Not necessarily. Suppose you have a fairly big table that fits in the shared buffer cache and you run a query with a predicate that returns only a handful of rows. Then you would be better off scanning parts of it in parallel and then combining the results.

mianos · on Sept 26, 2016

It is worth checking out the wiki on the details of the parallel query for how and when it works: https://wiki.postgresql.org/wiki/Parallel_Query

amitlan · on Sept 27, 2016

or read this chapter (the wiki page's content made into the official documentation): https://www.postgresql.org/docs/devel/static/parallel-query....

macdice · on Sept 26, 2016

Parallel sequential scan is a building block that enables other work to be done in parallel. Once you've got a way to split up a sequential scan by handing chunks to different workers, those workers can then do other CPU intensive work like filtering (involving potentially expensive expressions), partial aggregation (for example summing a subtotal that will be added to other workers' subtotals at the end) and joining (say against a hash table).

gaius · on Sept 26, 2016

Because "the disk" is the wrong abstraction here; think instead of stuffing I/O requests into a queue, letting the storage controller re-order them, then giving you a callback when the blocks are ready.

katnegermis · on Sept 26, 2016

I was wondering the exact same thing -- how can CPU-parallelism improve on a task which (to me at least) seems to be disk-IO bound? I'm guessing that my assumption of the task being disk-IO bound is incorrect!

jaziek · on Sept 26, 2016

It's only disk IO bound if you're accessing the disk. With modern servers packing multiple TB of memory, it is likely you won't be accessing the disk at all.

postila · on Sept 27, 2016

For some cases (like single HDD and low amount of RAM) it should be so, but for some cases(from "the whole table is already loaded to RAM" to "SSD" and to "a table is partitioned among multiple drives"), it must give very good improvements for analytical queries.

_pmf_ · on Sept 26, 2016

> why is it faster to have multiple threads waiting around for the same disk?

RAID?

merb · on Sept 26, 2016

Wow the Version 10 feature's are exciting.
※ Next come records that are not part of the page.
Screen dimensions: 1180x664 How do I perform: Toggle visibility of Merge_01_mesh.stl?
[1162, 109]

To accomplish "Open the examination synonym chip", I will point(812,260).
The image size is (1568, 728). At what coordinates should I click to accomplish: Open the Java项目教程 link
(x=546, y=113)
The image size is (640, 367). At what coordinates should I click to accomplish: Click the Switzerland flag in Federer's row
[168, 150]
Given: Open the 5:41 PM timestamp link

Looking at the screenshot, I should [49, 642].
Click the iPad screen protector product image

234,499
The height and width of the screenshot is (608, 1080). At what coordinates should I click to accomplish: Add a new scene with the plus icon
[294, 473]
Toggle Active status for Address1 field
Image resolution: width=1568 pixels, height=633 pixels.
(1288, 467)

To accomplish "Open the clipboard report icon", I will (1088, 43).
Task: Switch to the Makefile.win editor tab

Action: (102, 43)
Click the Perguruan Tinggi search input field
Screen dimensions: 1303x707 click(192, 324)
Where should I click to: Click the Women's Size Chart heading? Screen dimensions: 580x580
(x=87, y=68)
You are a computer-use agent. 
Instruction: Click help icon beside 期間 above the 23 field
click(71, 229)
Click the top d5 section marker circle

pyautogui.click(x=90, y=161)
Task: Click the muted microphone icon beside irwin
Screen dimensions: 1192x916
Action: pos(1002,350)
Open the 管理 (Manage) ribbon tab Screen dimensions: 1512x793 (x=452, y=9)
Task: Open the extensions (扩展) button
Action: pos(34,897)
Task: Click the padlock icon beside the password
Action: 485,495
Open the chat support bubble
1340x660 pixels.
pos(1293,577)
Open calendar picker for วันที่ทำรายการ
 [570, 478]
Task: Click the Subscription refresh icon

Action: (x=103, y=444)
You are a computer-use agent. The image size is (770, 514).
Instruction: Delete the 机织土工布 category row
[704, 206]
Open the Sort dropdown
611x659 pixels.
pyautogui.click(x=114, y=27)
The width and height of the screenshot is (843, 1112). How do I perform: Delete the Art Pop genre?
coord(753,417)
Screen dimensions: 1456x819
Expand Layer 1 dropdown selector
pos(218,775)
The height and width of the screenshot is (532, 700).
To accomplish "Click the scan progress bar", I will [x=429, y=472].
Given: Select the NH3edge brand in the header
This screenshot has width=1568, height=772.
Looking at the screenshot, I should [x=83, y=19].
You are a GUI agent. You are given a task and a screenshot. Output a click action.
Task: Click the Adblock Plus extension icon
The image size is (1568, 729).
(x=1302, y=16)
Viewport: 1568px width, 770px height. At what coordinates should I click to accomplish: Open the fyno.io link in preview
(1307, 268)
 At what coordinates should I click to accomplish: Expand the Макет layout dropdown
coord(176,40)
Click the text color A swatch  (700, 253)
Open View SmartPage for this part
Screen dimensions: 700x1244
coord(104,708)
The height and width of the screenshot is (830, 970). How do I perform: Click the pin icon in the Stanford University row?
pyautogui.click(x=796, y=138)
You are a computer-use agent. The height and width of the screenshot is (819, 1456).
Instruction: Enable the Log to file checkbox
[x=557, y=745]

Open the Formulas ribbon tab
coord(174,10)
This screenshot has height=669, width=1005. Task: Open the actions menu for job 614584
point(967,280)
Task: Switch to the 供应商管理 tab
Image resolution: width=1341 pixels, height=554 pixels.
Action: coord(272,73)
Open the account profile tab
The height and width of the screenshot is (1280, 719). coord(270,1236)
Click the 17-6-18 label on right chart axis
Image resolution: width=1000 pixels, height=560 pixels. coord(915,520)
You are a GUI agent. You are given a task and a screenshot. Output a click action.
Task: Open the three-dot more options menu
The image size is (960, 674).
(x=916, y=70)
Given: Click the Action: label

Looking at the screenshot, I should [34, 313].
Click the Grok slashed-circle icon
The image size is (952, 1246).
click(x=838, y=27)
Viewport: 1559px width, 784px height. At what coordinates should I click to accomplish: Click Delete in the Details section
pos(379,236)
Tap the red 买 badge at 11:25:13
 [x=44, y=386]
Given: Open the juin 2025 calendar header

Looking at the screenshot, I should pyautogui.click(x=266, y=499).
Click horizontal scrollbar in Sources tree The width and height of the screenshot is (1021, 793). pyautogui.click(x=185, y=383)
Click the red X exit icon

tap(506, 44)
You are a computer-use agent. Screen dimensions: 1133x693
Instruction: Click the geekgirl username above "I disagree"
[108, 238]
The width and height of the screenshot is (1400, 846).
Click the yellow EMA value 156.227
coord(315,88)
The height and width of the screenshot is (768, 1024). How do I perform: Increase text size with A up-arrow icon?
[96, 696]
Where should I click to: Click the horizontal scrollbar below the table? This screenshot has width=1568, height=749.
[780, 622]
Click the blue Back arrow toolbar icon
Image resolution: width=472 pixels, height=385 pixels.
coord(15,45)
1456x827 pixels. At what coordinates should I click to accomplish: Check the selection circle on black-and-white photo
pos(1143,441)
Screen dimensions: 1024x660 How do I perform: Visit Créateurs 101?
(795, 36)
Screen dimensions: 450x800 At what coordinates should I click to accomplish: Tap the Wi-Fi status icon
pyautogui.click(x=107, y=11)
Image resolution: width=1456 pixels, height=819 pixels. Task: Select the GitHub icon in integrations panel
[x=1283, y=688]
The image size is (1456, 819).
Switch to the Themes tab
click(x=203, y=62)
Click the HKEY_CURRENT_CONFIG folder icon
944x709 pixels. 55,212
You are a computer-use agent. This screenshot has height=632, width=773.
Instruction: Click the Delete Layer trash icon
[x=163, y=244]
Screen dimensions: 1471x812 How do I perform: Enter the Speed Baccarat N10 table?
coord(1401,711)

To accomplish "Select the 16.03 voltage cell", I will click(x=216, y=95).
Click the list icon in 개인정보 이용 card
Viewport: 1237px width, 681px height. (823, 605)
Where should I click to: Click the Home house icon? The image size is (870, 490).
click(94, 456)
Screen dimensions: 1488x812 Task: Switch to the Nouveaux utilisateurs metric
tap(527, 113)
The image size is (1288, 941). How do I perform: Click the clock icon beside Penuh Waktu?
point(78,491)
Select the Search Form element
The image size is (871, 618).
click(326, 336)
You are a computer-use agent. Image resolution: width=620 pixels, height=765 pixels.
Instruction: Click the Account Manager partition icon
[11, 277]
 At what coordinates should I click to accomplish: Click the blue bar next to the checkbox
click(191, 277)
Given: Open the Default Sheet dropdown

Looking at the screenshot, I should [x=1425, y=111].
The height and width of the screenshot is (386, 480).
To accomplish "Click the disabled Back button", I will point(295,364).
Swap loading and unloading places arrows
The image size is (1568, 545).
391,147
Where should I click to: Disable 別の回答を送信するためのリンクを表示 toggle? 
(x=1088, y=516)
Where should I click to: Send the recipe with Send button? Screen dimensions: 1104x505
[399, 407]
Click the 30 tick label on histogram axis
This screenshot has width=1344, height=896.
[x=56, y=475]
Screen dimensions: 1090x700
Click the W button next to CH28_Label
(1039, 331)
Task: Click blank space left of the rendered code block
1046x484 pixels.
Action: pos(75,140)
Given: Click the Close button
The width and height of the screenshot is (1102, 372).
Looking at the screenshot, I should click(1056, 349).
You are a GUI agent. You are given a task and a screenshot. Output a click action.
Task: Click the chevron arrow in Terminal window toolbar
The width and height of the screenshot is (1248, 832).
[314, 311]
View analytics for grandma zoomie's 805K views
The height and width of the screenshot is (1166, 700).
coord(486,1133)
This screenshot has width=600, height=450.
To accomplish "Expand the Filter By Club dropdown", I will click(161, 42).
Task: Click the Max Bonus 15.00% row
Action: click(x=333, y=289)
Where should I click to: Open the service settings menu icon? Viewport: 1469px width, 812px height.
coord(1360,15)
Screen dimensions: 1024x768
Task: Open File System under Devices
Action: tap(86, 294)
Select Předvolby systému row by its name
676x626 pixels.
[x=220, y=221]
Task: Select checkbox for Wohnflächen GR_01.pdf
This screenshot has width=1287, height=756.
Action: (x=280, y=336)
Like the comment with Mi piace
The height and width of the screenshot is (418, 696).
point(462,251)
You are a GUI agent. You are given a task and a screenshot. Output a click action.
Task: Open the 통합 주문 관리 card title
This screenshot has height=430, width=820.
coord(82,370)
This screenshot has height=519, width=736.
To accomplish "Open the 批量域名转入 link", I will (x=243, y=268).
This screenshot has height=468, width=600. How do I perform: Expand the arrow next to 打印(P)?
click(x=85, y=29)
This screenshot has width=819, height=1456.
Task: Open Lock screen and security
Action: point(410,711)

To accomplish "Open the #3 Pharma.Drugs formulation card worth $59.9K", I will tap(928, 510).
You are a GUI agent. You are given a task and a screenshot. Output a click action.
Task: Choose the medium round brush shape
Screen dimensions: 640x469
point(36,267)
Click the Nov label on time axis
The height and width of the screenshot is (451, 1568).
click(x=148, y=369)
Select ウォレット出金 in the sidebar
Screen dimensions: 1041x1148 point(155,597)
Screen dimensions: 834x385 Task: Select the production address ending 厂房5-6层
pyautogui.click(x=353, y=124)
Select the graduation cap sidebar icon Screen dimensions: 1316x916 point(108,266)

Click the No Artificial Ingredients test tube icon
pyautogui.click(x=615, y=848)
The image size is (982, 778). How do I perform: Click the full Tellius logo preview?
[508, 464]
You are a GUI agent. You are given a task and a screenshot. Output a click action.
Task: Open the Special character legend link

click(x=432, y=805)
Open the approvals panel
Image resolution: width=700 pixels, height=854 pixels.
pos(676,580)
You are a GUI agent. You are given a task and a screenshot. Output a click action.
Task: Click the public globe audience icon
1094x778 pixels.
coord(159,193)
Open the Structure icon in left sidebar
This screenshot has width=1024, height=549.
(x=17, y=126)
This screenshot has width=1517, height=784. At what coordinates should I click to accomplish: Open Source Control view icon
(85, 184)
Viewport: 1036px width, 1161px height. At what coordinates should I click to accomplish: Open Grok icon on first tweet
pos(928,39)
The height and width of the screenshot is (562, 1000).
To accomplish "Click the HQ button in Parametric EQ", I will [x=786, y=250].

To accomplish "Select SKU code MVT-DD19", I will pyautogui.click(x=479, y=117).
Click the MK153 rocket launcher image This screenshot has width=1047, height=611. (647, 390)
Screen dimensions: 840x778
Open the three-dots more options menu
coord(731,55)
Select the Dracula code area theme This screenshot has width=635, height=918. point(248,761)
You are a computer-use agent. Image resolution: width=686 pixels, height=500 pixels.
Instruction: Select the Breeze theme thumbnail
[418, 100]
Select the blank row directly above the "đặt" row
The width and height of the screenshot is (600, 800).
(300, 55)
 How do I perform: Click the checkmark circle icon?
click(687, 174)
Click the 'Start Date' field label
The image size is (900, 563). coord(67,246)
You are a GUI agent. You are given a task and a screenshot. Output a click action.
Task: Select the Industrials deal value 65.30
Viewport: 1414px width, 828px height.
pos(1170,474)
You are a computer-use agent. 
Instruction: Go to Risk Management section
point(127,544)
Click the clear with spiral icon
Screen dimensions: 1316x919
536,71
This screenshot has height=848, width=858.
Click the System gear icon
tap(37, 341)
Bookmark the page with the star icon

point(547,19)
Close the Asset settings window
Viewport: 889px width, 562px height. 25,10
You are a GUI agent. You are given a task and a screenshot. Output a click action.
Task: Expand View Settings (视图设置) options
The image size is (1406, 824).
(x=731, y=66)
Really.

brightball · on Sept 26, 2016

Where did you see those?

travisby · on Sept 26, 2016

the (second) last slide were 'possible 10 features'

dsavinkov · on Sept 26, 2016

I am really glad to see "searching for phrases" feature for Full-Text Search, as doing that with POSIX was really painful operation for long text area fields.

dragon_king · on Sept 26, 2016

What does 'doing that with POSIX' mean? I have read this many times but I do not have a clear understanding.

dsavinkov · on Sept 27, 2016

I meant using something like t.long_text_field ~~ '\mexact phrase\M' in actual sql statement - https://www.postgresql.org/docs/9.5/static/functions-matchin...

trungaczne · on Sept 27, 2016

I think what he means is "doing it using Unix command line utilities", like grep.